Index Nav: [Date Index] [Subject Index] [Author Index] [Thread Index]
Message Nav: [Date Prev] [Date Next] [Thread Prev] [Thread Next]
Other format: [Raw text]

Re: malloc attributes and realloc


Kai Henningsen wrote:
dewar@gnat.com (Robert Dewar) wrote on 02.01.04 in <3FF544C5.9080706@gnat.com>:


It is indeed interesting that pointer ordering is not guaranteed by
the standard.

False. *Generic* pointer ordering is not supported; ordering of pointers to the same object certainly *is* supported.

We seem to have a quantification problem here :-)


I say,

it is not true that for all pointers, pointer ordering is guaranteed

You reply

that's false, it is guaranteed for some pointers!

You are most certainly not disagreeing with me, and you don't mean
to say False. Yes, of course we all know that pointer ordering is
guaranteed within an object (that's a very fundamental part of
C style, actually what's guaranteed is a bit more than this, since
you can do pointer comparison on the pointer just *past* an array
which of course is not a "pointer to the same object").

The point is that in general you cannot compare two pointers.
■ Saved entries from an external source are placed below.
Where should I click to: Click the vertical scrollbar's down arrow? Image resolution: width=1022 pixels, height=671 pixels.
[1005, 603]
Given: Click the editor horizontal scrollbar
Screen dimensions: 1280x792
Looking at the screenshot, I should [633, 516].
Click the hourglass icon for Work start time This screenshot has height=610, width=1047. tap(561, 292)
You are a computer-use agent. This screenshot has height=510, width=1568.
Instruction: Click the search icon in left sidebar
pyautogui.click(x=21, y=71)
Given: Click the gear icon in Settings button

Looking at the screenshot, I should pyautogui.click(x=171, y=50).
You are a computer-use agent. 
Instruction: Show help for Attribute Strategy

That's
what pointer ordering means, it means that any two pointers have a
defined ordering.

Now as we have discussed in this thread, general pointer ordering is
extremely useful, for example if you are building hash tables of objects
and you want to sort hash chains by ascending pointers, or sort pointers
and do a binary search etc.

It seems likely that a lot of C code depends on this ability, and if
GCC can formally guarantee it, that's probably a good idea, and it is
hard to believe there is much optimziation cost associated with this
"extension".



Index Nav: [Date Index] [Subject Index] [Author Index] [Thread Index]
Message Nav: [Date Prev] [Date Next] [Thread Prev] [Thread Next]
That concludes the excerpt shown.